# How to smoke hot peppers



## smoken yankee

I know it's been asked before on how to smoke hot peppers but I need to know. There's a guy here at work that has giving me some Limo(AJI) peppers, that when he went back home(South America) he had brought back some seeds and now he's picking every week at least a gallon size jug and want to know how long and what temp to smoke them at. Once I get them smoked I'll put them in my dehydrator and then with some of the dried one I'll grind and put into my rubs.


----------



## albeesmokin

Smoking the pepper by itself is pretty simple,  Just throw it in your smoker at 220 with your choice of wood.  I like mesquite for peppers because it has such a bold flavor that mixes well with the natural pepper flavor.  
Check on the pepper after about 2hrs. Look for a wrinkling of the flesh.  I usually take them the last 30 minutes and get them closer to the flame for a crisper texture.  NOT Burned.  

Also:
Check out the threads on ATB (Atomic Buffalo Turds) 

There have been so many different recipes on the site it's hard to tell you one exact way.  I like to boat them out..aka, cut them in 1/2 stuff with my fav.  and wrap in bacon.  
Basically 1/2 cook sausage in pan, mix with cheese, fritos, and a bit of cream cheese and fill pepper.  Then Wrap in bacon.
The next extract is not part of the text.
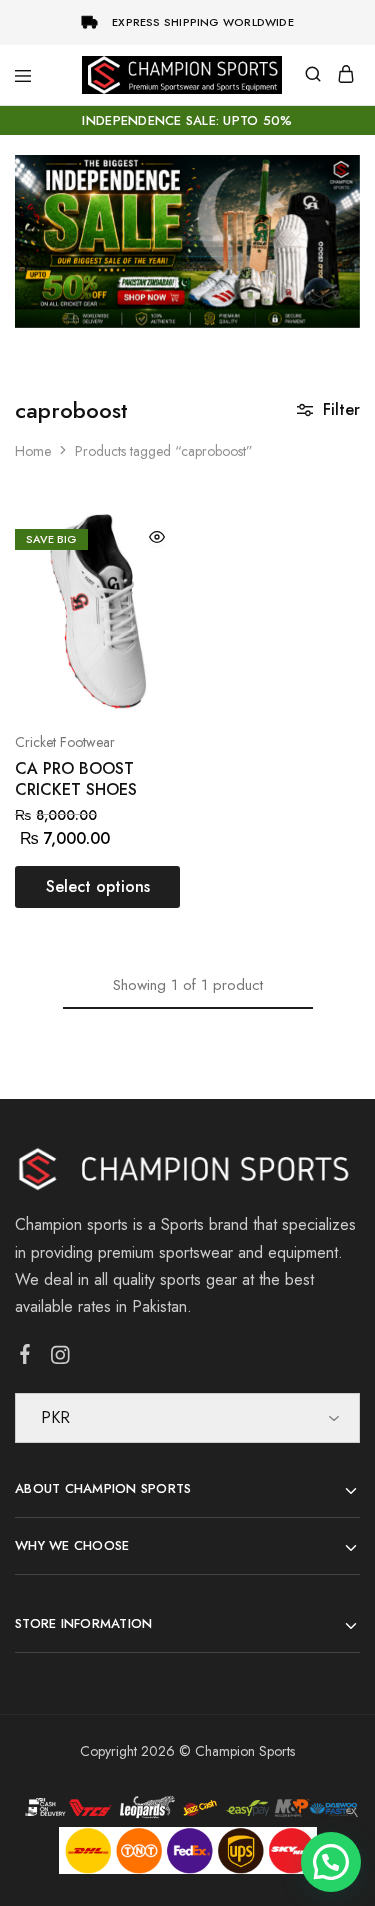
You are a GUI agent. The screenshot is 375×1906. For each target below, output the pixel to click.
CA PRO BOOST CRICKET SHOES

Smoke for about 2hrs at 220, Youll see the bacon start to firm up and get yummy.  
You can fill whole peppers with the same stuff.. it's up to you.


----------



## mballi3011

You can just smoke them @ 230-240 for a couple of hours and then they will be dry enough to put in a spice grinder and then use it as you wish. You can even just dehydrate them and do the same thing you just won't get the smoke flavor. You can stuff them with just about anything your little mind can think of I like cream cheese and shrimp, or creamcheese and potatoe with onions and green peppers and bacon then wrap everythign with cheap thin sliced bacon and you are in there and will be a hit at work . Trust me.


----------



## werdwolf

^^^^ What he said!


----------



## big10fan

great ideas!  thanks so much!  hopefully will try this weekend.


----------



## big lew bbq

I never thought about dehydrating peppers and using this for rubs and spices. Thank for the idea.

Big Lew BBQ


----------



## famous ticketz

ohhhhh ill be making some of this right now


----------



## vtsmoker

New guy here!  While I don't have any experience smoking meat, I have smoked peppers for the last 5 years.  Jalapenos, chili, serrano and habaneros.  If you like hot spices with smoke flavor, you'll love these!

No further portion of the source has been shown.